Mehr Transparenz wünscht sich der Berichterstatter bei der Präsentation der Haushaltsvorlagen. Die zweigleisige Darstellung der Budgetzahlen nach nationaler und europäischer Lesart würden Verwirrung stiften, so Thiel.

Luxemburg habe nicht nur mit den Auswirkungen der Finanzkrise zu kämpfen, warnt der Berichterstatter. „Hinter der konjunkturellen Krise verbirgt sich eine strukturelle Krise.“ Diese macht Thiel an zwei Beispielen fest. Der Finanzplatz und vor allem das Bankgeheimnis stünden weiter unter Beschuss. Heute muss Finanzminister Luc Frieden in Brüssel erneut das Bankgeheimnis verteidigen. „Wir müssen die Daumen drücken, damit zumindest das Schlimmste verhindert werden kann.“ Es stehe nicht alles, aber vieles auf dem Spiel. Alleine 6 000 Arbeitsplätze seien gefährdet, wenn das Privatkundengeschäft wegbreche. „Wir tanzen auf dünnem Eis.“

Als zweite verdeckte Krise bezeichnet Lucien Thiel die langfristige Finanzierung der Altersvorsorge. Bei gleichbleibenden Rentenansprüchen müsste die Zahl der Beschäftigten bis 2060 verdreifacht werden. Dann stünden einem einheimischen Arbeitnehmer vier Pendler gegenüber.

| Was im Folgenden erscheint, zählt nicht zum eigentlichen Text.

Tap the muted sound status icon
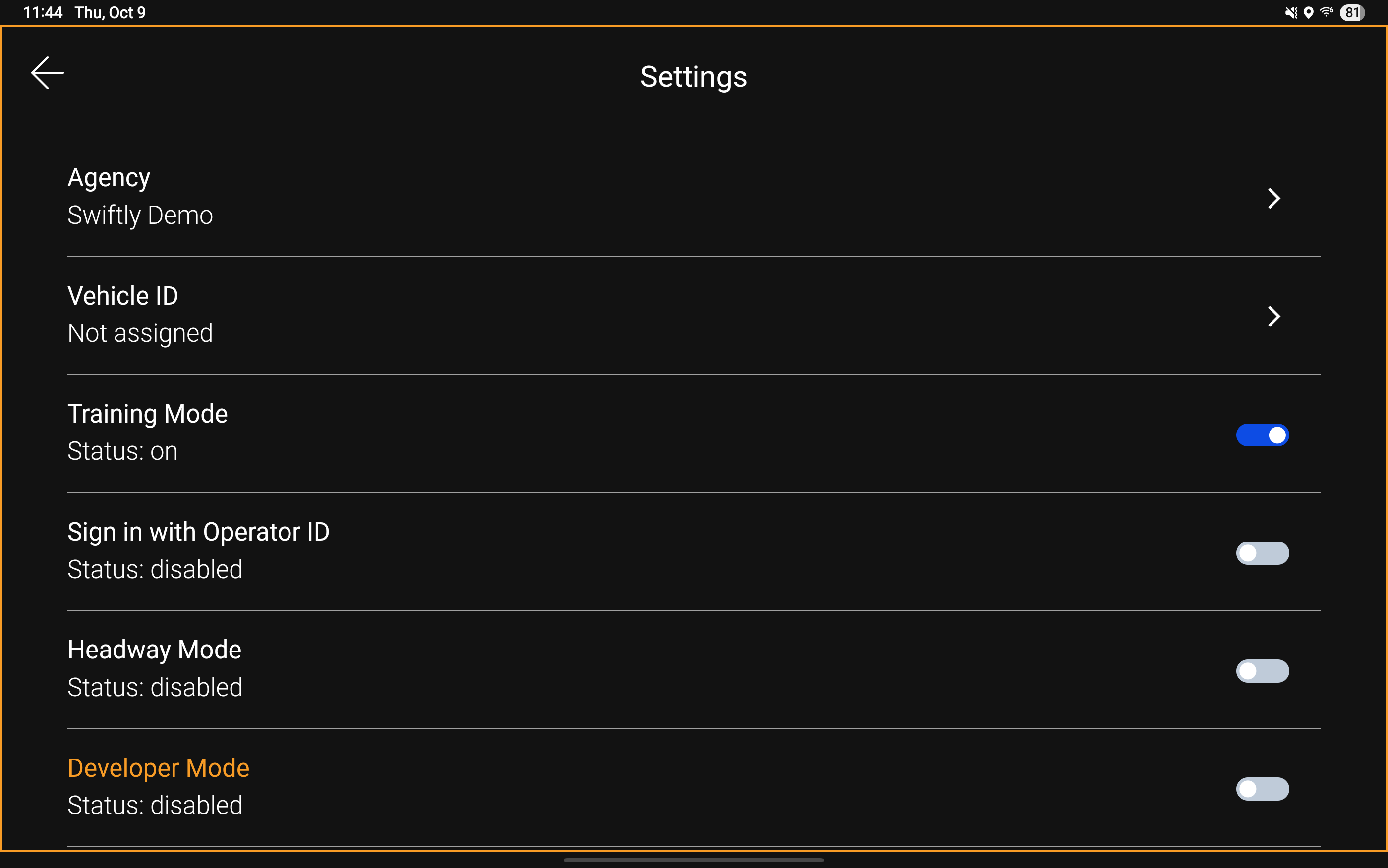1290,12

Gegen Ende seiner Rede beschwor Lucien Thiel die Notwendigkeit, die Wirtschaft des Landes auf mehr Standbeine zu stellen. Der Ruf nach Diversifizierung darf in keiner Budgetrede fehlen.

Thiel wagt sich allerdings an bisherige Tabus und schlägt vor, Wohlhabende ins Großherzogtum zu locken. „Nicht weil sie Steuern hinterziehen wollen, sondern weil sie einen stabilen Finanzplatz suchen, der ihr Vermögen kompetent verwaltet.“ Auch Hedge Fonds sind für Thiel nicht vom Bösen, sondern bieten neue Entwickungsmöglichkeiten für den Finanzplatz.